Spanish recession deepens: Central bank

Spanish recession deepens: Central bank
PHOTO: Spanish recession deepens: Central bank

MADRID - Spain's economy took its steepest dive in more than three years in the final quarter of 2012 as high unemployment and biting austerity measures slashed demand, a Bank of Spain report showed Wednesday.

Available data pointed to gross domestic product plunging by 0.6 per cent on a quarterly basis in the final three months of the year after a 0.3-per cent dip the previous quarter, it said.

It marked the sharpest quarterly fall in Spanish economic output since the second quarter of 2009 when the eurozone's fourth biggest economy was reeling from a massive property crash.

Spain's economic output has been on a downward path since the final quarter of 2011, the central bank said. "Available data indicate that this intensified in the October-December period."

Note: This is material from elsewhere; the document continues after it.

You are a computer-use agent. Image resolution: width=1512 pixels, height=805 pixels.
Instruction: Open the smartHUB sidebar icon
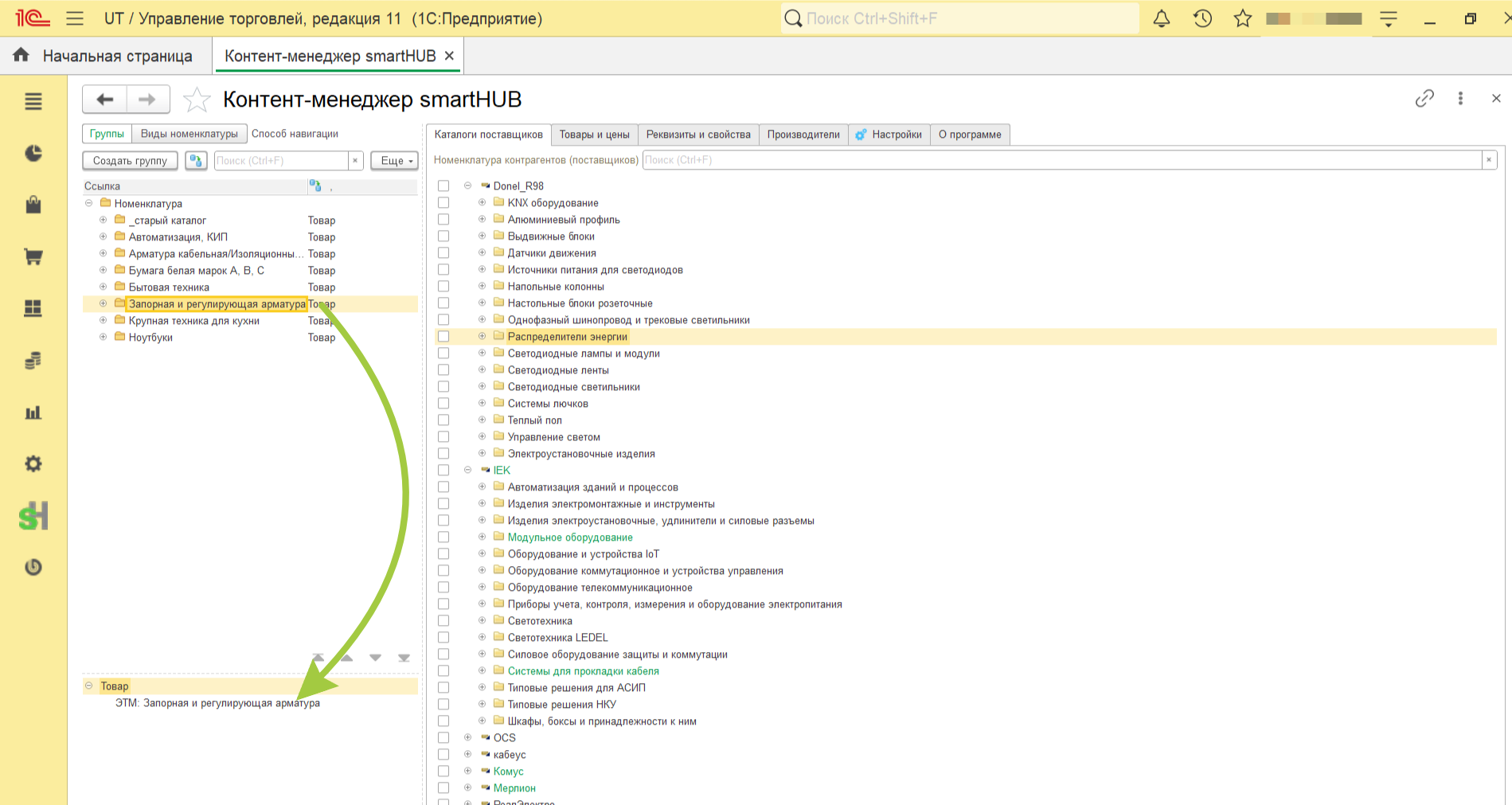click(x=33, y=516)
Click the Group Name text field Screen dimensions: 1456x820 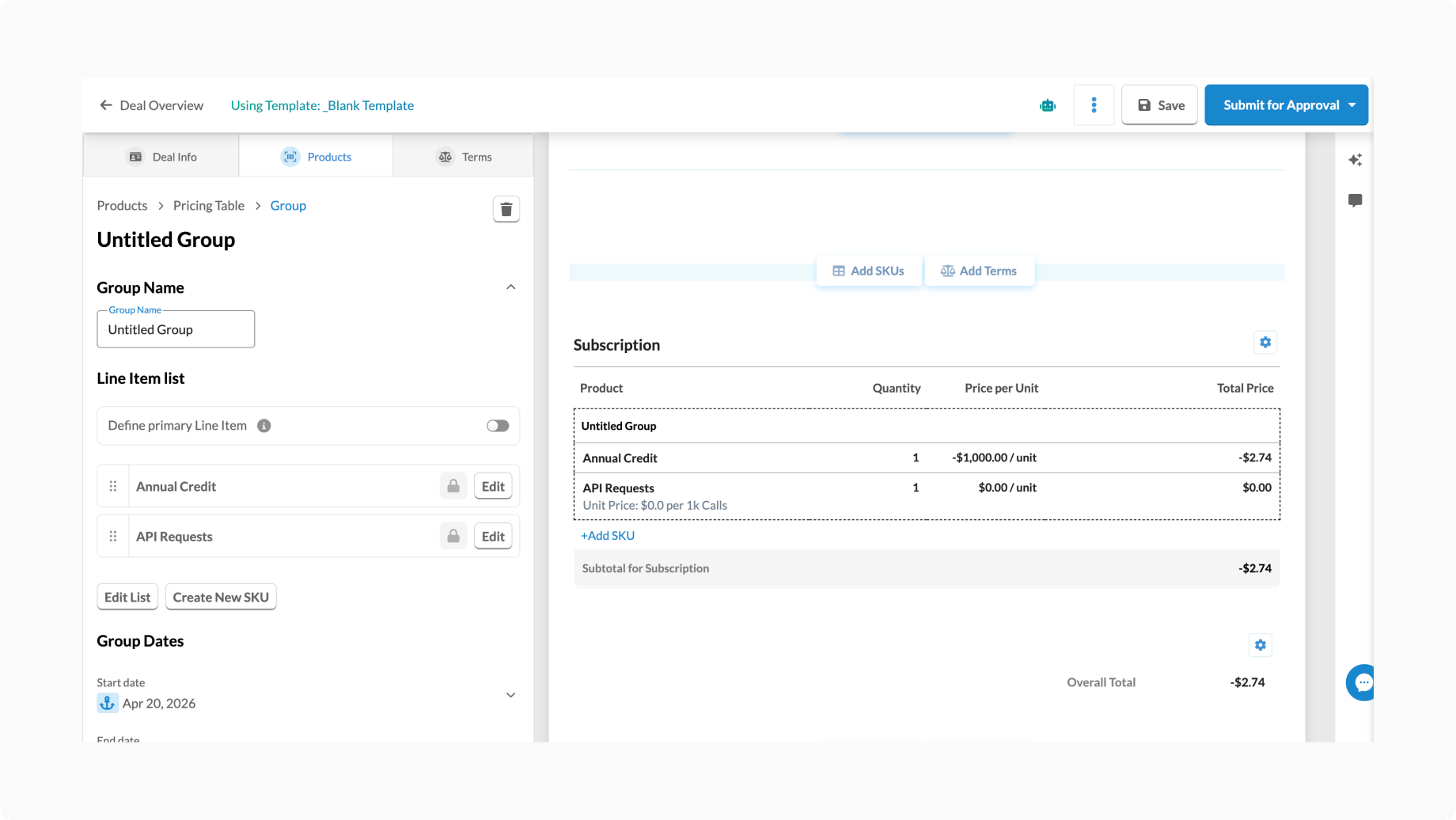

Demand by consumers and businesses plummeted by 1.9 per cent in the fourth quarter from the previous three months, the Bank of Spain said.

The economy was hammered in part because a buying spree ahead of a September 1 sales-tax increase had evaporated in the final quarter. At the same time, public sector workers had their Christmas bonuses cancelled.

Tough financing conditions in the midst of a banking crisis and a weak labour market - with one in four workers unemployed in Spain - further depressed demand for Spanish goods and services.

Over the whole of 2012, the Bank of Spain estimated that economic output fell by 1.3 per cent from the previous year. That was slightly better than the government's forecast for a 1.5-per cent contraction.